I am energized to try this in my classroom, but at the same time I am nervous. Thus far, the evidence I have seen is that these students are reticent to do extra things if there is no extrinsic incentive and even if there is, they in large part don't put in the effort. I am talking about homework. There have been days where 20 out of 34 kids have not completely finished their homework, if not just completely not done it at all. I also created an Edmodo group for my periods which so far no students have joined. I want to change up the way the class runs because I feel like it is very habituated and boring, but it is what they are used to and they are fighting me so far even thought my lectures thus far have not been that different from my master teacher's. My natural lecture style is quite different from his and that is where the problems lie. This resistance to change worries me because if I do not have the students with me when I introduce my research idea to them, they will make it difficult to carry it out. This is also the driving force behind my backing away from flipping the classroom.
I would love to try flipping a classroom with the right group of students, but the current crop of data says that is not these students. I am not putting them down, but I want to make sure they learn what they need to learn and I feel like if I tried to flip the classroom on them, it would be a total disservice to them. I am not in this because I just want to do something revolutionary and awesome even if the students hate it. That is no kind of teacher.
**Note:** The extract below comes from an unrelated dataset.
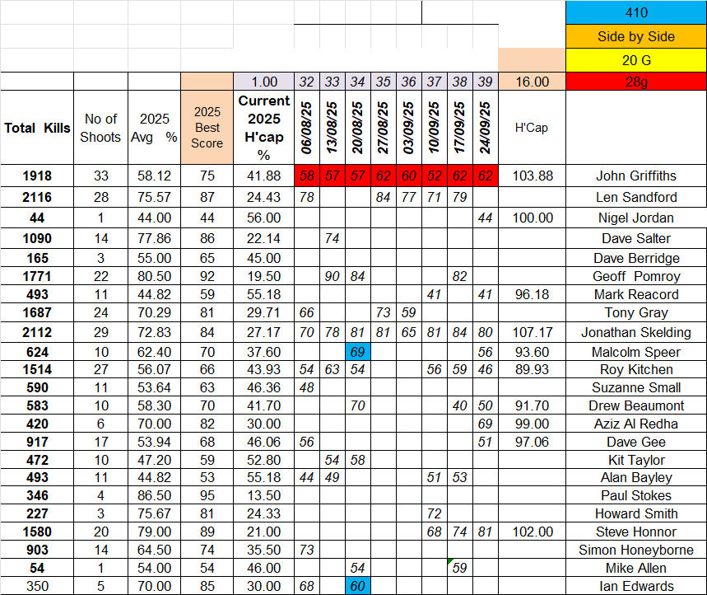Image resolution: width=707 pixels, height=595 pixels.
Task: Click the 2025 Best Score header
Action: [x=207, y=128]
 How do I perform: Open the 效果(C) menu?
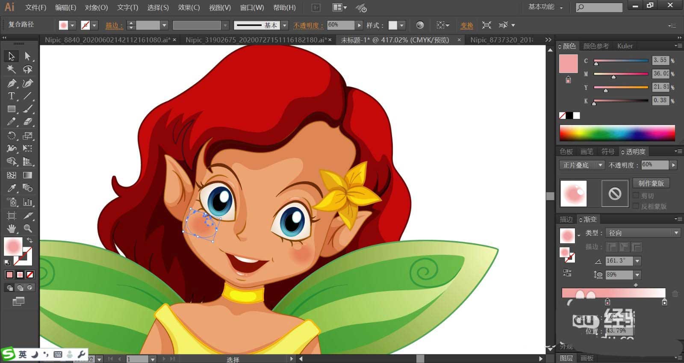tap(189, 7)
I want my research to benefit m current group of students as well as my future students.
Another idea I had was to give real world examples to contextualize the learning. I have heard the same question in every school I have ever been in, whether it be as student, obesrver, or student teacher; why do we need to know this, how does this apply to us? With my middle schoolers, it was very easy to make the problems about them, to embed the problems in their lives because the math concepts lent themselves to it well. I am finding more difficulty at this level because the math is harder. I also think that giving real world context will allow the students to connect to the material better and they might invest more in the class and in so doing do their homework. I have to explore the idea more in terms of the data I have available to me. The chapter we are on now, conic sections, might be difficult to put real world context to on a level that these kids can relate to.
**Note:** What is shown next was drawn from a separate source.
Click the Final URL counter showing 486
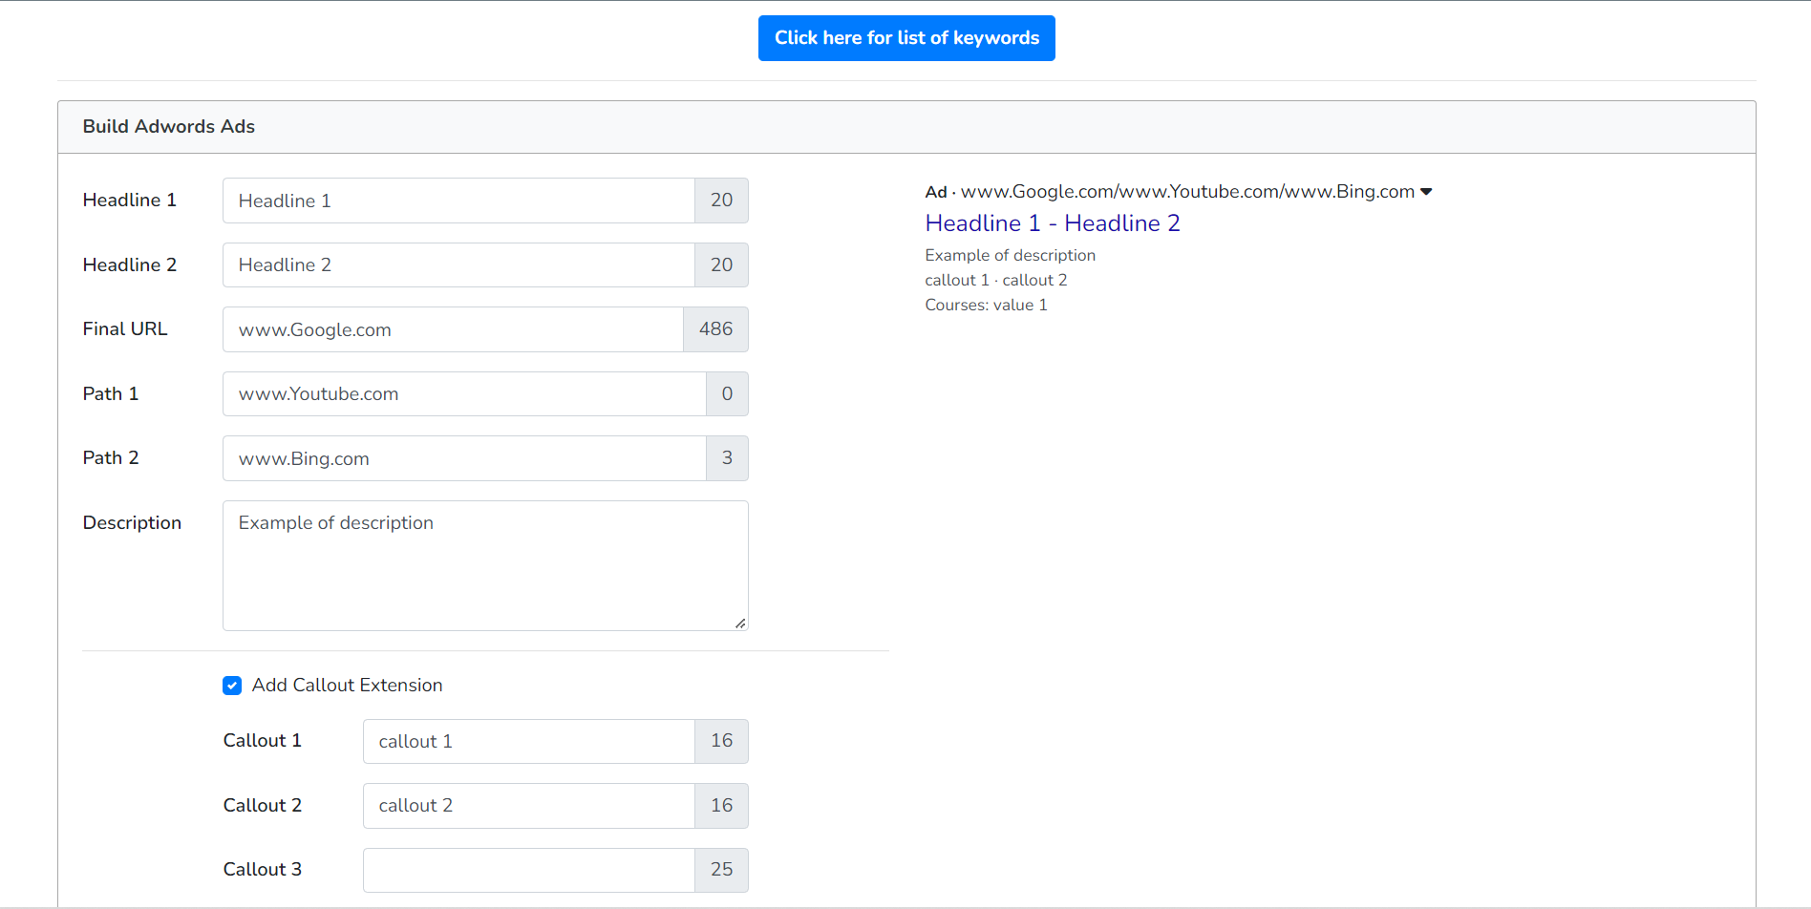The width and height of the screenshot is (1811, 909). 715,329
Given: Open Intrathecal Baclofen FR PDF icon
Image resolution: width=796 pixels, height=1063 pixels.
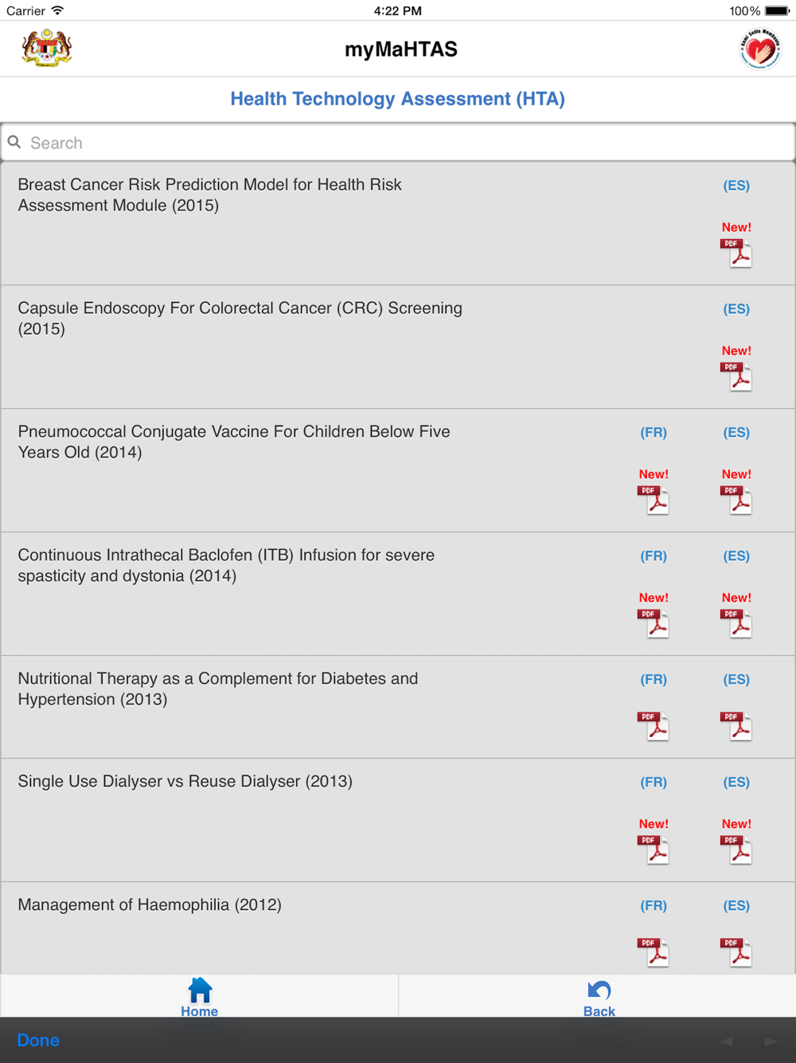Looking at the screenshot, I should point(654,624).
I am energized to try this in my classroom, but at the same time I am nervous. Thus far, the evidence I have seen is that these students are reticent to do extra things if there is no extrinsic incentive and even if there is, they in large part don't put in the effort. I am talking about homework. There have been days where 20 out of 34 kids have not completely finished their homework, if not just completely not done it at all. I also created an Edmodo group for my periods which so far no students have joined. I want to change up the way the class runs because I feel like it is very habituated and boring, but it is what they are used to and they are fighting me so far even thought my lectures thus far have not been that different from my master teacher's. My natural lecture style is quite different from his and that is where the problems lie. This resistance to change worries me because if I do not have the students with me when I introduce my research idea to them, they will make it difficult to carry it out. This is also the driving force behind my backing away from flipping the classroom.
I would love to try flipping a classroom with the right group of students, but the current crop of data says that is not these students. I am not putting them down, but I want to make sure they learn what they need to learn and I feel like if I tried to flip the classroom on them, it would be a total disservice to them. I am not in this because I just want to do something revolutionary and awesome even if the students hate it. That is no kind of teacher. I want my research to benefit m current group of students as well as my future students.
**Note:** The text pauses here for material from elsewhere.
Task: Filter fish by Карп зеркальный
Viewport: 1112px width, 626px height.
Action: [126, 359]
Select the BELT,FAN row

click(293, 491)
Another idea I had was to give real world examples to contextualize the learning. I have heard the same question in every school I have ever been in, whether it be as student, obesrver, or student teacher; why do we need to know this, how does this apply to us? With my middle schoolers, it was very easy to make the problems about them, to embed the problems in their lives because the math concepts lent themselves to it well. I am finding more difficulty at this level because the math is harder. I also think that giving real world context will allow the students to connect to the material better and they might invest more in the class and in so doing do their homework. I have to explore the idea more in terms of the data I have available to me. The chapter we are on now, conic sections, might be difficult to put real world context to on a level that these kids can relate to.